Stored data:
* * * * * * *
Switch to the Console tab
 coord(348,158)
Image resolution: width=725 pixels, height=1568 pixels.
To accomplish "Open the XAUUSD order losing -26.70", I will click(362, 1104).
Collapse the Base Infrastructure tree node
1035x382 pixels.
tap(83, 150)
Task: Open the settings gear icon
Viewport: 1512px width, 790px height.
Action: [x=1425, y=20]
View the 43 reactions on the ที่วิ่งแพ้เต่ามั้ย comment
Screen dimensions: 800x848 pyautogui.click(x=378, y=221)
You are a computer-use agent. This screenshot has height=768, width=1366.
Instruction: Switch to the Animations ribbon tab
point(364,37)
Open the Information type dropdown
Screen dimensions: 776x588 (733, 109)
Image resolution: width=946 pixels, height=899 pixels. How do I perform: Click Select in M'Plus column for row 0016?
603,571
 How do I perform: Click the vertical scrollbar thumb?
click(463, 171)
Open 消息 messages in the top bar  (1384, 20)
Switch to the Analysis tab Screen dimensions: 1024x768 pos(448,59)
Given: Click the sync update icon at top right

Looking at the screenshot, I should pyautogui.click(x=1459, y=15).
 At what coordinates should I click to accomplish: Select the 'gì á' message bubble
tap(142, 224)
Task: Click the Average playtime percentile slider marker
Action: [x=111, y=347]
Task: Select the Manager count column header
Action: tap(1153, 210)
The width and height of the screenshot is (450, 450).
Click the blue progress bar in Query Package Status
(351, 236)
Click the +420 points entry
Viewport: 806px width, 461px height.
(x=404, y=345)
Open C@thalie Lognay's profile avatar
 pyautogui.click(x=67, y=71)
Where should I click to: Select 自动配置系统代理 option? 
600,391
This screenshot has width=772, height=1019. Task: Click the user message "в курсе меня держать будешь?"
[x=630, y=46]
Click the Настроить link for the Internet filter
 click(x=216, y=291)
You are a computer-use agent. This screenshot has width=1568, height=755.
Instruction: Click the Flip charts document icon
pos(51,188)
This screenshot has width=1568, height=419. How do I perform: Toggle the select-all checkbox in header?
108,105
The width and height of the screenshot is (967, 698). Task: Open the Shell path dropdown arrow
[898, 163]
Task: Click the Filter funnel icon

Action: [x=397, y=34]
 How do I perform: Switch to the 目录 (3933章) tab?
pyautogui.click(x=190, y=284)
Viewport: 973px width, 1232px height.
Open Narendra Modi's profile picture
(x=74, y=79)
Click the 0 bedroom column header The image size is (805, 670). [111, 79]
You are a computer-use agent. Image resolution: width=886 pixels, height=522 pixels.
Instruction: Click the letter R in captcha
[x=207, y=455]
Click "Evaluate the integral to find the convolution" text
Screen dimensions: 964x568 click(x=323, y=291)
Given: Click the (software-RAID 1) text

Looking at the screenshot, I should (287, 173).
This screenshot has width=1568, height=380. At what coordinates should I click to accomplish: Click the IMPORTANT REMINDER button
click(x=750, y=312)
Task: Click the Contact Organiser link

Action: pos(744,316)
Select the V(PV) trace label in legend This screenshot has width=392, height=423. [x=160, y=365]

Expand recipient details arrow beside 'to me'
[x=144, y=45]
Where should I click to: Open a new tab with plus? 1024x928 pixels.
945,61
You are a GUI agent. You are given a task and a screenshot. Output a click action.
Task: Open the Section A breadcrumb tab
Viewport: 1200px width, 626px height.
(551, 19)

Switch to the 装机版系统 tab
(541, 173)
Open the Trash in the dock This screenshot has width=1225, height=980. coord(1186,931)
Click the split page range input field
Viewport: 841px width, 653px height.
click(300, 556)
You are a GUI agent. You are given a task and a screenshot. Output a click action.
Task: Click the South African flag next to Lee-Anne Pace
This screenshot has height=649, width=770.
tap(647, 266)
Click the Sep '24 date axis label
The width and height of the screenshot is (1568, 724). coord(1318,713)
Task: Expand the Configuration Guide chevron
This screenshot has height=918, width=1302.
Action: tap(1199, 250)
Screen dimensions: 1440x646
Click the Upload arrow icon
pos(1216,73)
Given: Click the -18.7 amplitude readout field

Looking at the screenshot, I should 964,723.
* * * * * * *
Your goal: For this exercise, transcribe all the records exactly.

Written solution:
Switch to the Console tab
 coord(348,158)
Image resolution: width=725 pixels, height=1568 pixels.
To accomplish "Open the XAUUSD order losing -26.70", I will click(362, 1104).
Collapse the Base Infrastructure tree node
1035x382 pixels.
tap(83, 150)
Task: Open the settings gear icon
Viewport: 1512px width, 790px height.
Action: [x=1425, y=20]
View the 43 reactions on the ที่วิ่งแพ้เต่ามั้ย comment
Screen dimensions: 800x848 pyautogui.click(x=378, y=221)
You are a computer-use agent. This screenshot has height=768, width=1366.
Instruction: Switch to the Animations ribbon tab
point(364,37)
Open the Information type dropdown
Screen dimensions: 776x588 (733, 109)
Image resolution: width=946 pixels, height=899 pixels. How do I perform: Click Select in M'Plus column for row 0016?
603,571
 How do I perform: Click the vertical scrollbar thumb?
click(463, 171)
Open 消息 messages in the top bar  (1384, 20)
Switch to the Analysis tab Screen dimensions: 1024x768 pos(448,59)
Given: Click the sync update icon at top right

Looking at the screenshot, I should pyautogui.click(x=1459, y=15).
 At what coordinates should I click to accomplish: Select the 'gì á' message bubble
tap(142, 224)
Task: Click the Average playtime percentile slider marker
Action: [x=111, y=347]
Task: Select the Manager count column header
Action: tap(1153, 210)
The width and height of the screenshot is (450, 450).
Click the blue progress bar in Query Package Status
(351, 236)
Click the +420 points entry
Viewport: 806px width, 461px height.
(x=404, y=345)
Open C@thalie Lognay's profile avatar
 pyautogui.click(x=67, y=71)
Where should I click to: Select 自动配置系统代理 option? 
600,391
This screenshot has width=772, height=1019. Task: Click the user message "в курсе меня держать будешь?"
[x=630, y=46]
Click the Настроить link for the Internet filter
 click(x=216, y=291)
You are a computer-use agent. This screenshot has width=1568, height=755.
Instruction: Click the Flip charts document icon
pos(51,188)
This screenshot has width=1568, height=419. How do I perform: Toggle the select-all checkbox in header?
108,105
The width and height of the screenshot is (967, 698). Task: Open the Shell path dropdown arrow
[898, 163]
Task: Click the Filter funnel icon

Action: [x=397, y=34]
 How do I perform: Switch to the 目录 (3933章) tab?
pyautogui.click(x=190, y=284)
Viewport: 973px width, 1232px height.
Open Narendra Modi's profile picture
(x=74, y=79)
Click the 0 bedroom column header The image size is (805, 670). [111, 79]
You are a computer-use agent. Image resolution: width=886 pixels, height=522 pixels.
Instruction: Click the letter R in captcha
[x=207, y=455]
Click "Evaluate the integral to find the convolution" text
Screen dimensions: 964x568 click(x=323, y=291)
Given: Click the (software-RAID 1) text

Looking at the screenshot, I should (287, 173).
This screenshot has width=1568, height=380. At what coordinates should I click to accomplish: Click the IMPORTANT REMINDER button
click(x=750, y=312)
Task: Click the Contact Organiser link

Action: pos(744,316)
Select the V(PV) trace label in legend This screenshot has width=392, height=423. [x=160, y=365]

Expand recipient details arrow beside 'to me'
[x=144, y=45]
Where should I click to: Open a new tab with plus? 1024x928 pixels.
945,61
You are a GUI agent. You are given a task and a screenshot. Output a click action.
Task: Open the Section A breadcrumb tab
Viewport: 1200px width, 626px height.
(551, 19)

Switch to the 装机版系统 tab
(541, 173)
Open the Trash in the dock This screenshot has width=1225, height=980. coord(1186,931)
Click the split page range input field
Viewport: 841px width, 653px height.
click(300, 556)
You are a GUI agent. You are given a task and a screenshot. Output a click action.
Task: Click the South African flag next to Lee-Anne Pace
This screenshot has height=649, width=770.
tap(647, 266)
Click the Sep '24 date axis label
The width and height of the screenshot is (1568, 724). coord(1318,713)
Task: Expand the Configuration Guide chevron
This screenshot has height=918, width=1302.
Action: tap(1199, 250)
Screen dimensions: 1440x646
Click the Upload arrow icon
pos(1216,73)
Given: Click the -18.7 amplitude readout field

Looking at the screenshot, I should 964,723.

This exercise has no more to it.